### SET OF TASKS
• A. Give again, word for word, the stretch of the AWS DataSync text from "import logging" through "logger = logging.getLogger(__name__)".
• B. Continue the AWS DataSync text from the point where it stops.
===== DOCUMENT TEXT
Use case: We use DataSync to perform a s3 bucket blue/green update where we do not want s3 replication because it would interfere with the hot s3 bucket while data was loading. Another place we use it is to migrate data during major application changes when buckets change or if we want to migrate data intra-bucket. I have found data sync client to be much faster to move data than s3 client, for large files and large number of files it runs much quicker than boto s3.

Cons:
You will need to create a IAM Role that has access to both buckets , encryption, and sts assume datasync. DataSync is not really useful if you moving <5 GB and < 1000 files since that is easy enough to accomplish with boto3s3. The reason for this is because of a start up time for DataSync tasks. There is a small additional cost, I think it was $10USD to move 720Gb, but since this only moves changed files this cost is not incurred unless you are modifying this much data is the s3 bucket. The other downside is there is no way to update the kms key so if moving data between CMK buckets you would have to update the keys to the new kms, this specific action is as slow as boto3 s3 client.

"""AWS DataSync an aws service to move/copy large amounts of data."""
import logging
import os

import boto3
import tenacity
from botocore import waiter
from botocore.exceptions import WaiterError


logger = logging.getLogger(__name__)


class SourceDirEmptyException(Exception):
    """
    Exception for when data sync runs on an emtpy source directory.
==========
===== RECORDS SHOWN
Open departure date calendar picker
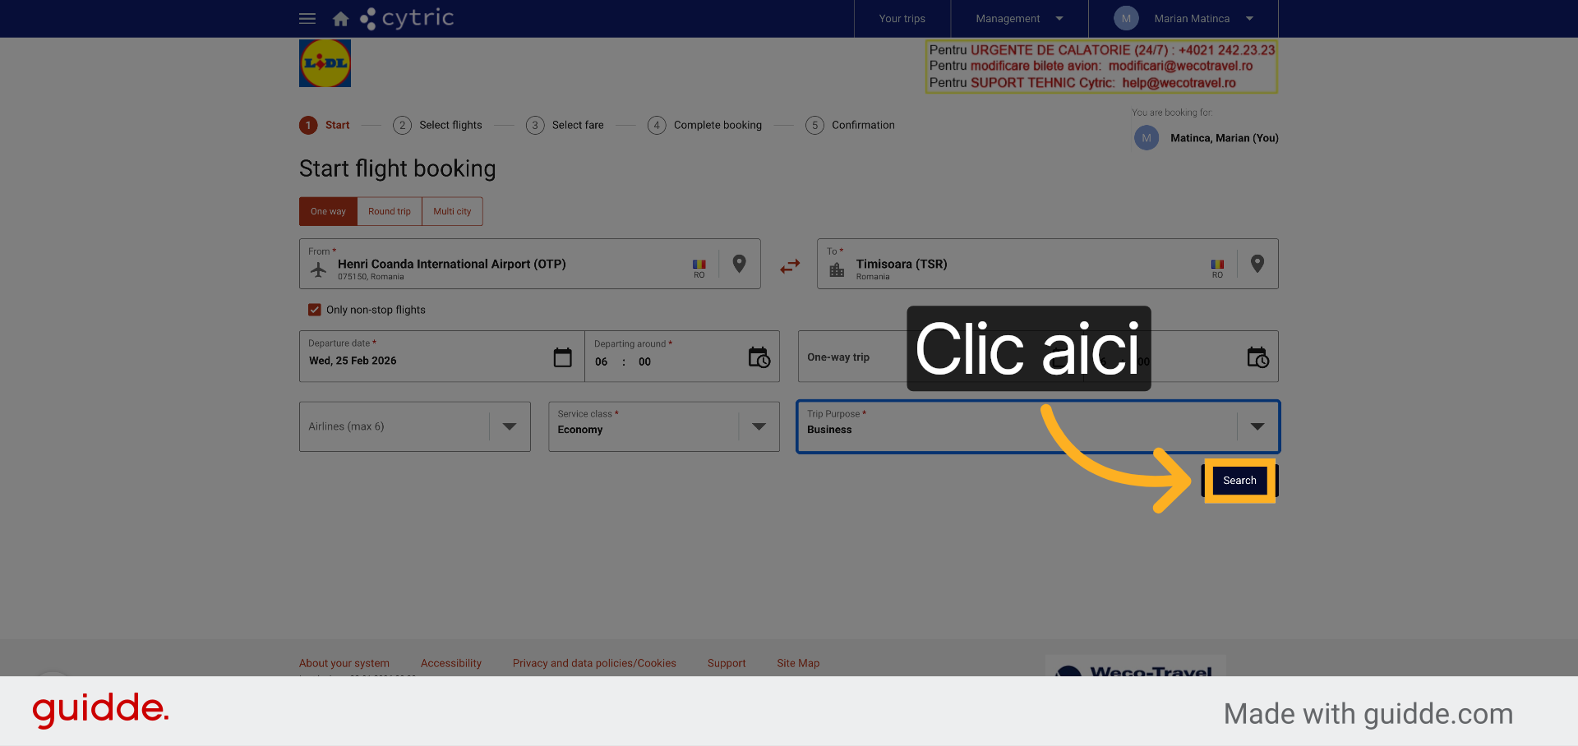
==========
===== RECORDS SHOWN
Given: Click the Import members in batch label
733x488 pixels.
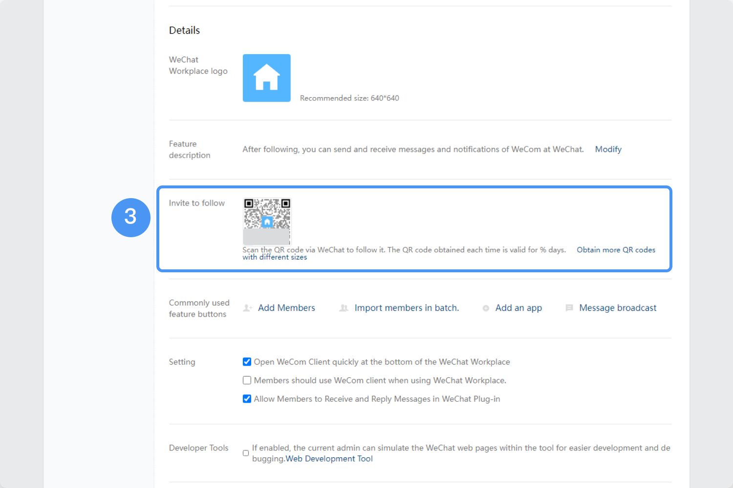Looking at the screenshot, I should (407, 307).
==========
### REPLIES
• A.
import logging
import os

import boto3
import tenacity
from botocore import waiter
from botocore.exceptions import WaiterError


logger = logging.getLogger(__name__)

• B.
    This only occurs when 'PreserveDeletedFiles'='REMOVE and the
    source directory prefix is empty. The data sync task will fail and continue 
    to retry, this exception prevents retries as they contiue to fail.
    """

class DataSyncWaiter(object):
    """A AWS Data sync waiter class."""
    def __init__(self, client):
        """Init."""
        self._client = client
        self._waiter = waiter

    def wait_for_finished(self, task_execution_arn):
        """Wait for data sync to finish."""
        model = self._waiter.WaiterModel({
            "version": 2,
            "waiters": {
                "JobFinished": {
                    "delay":
                    1,
                    "operation":
                    "DescribeTaskExecution",
                    "description":
                    "Wait until AWS Data Sync starts finished",
                    "maxAttempts":
                    1000000,
                    "acceptors": [
                        {
                            "argument": "Status",
                            "expected": "SUCCESS",
                            "matcher": "path",
                            "state": "success",
                        },
                        {
                            "argument": "Status",
                            "expected": "ERROR",
                            "matcher": "path",
                            "state": "failure",
                        },
                    ],
                }
            },
        })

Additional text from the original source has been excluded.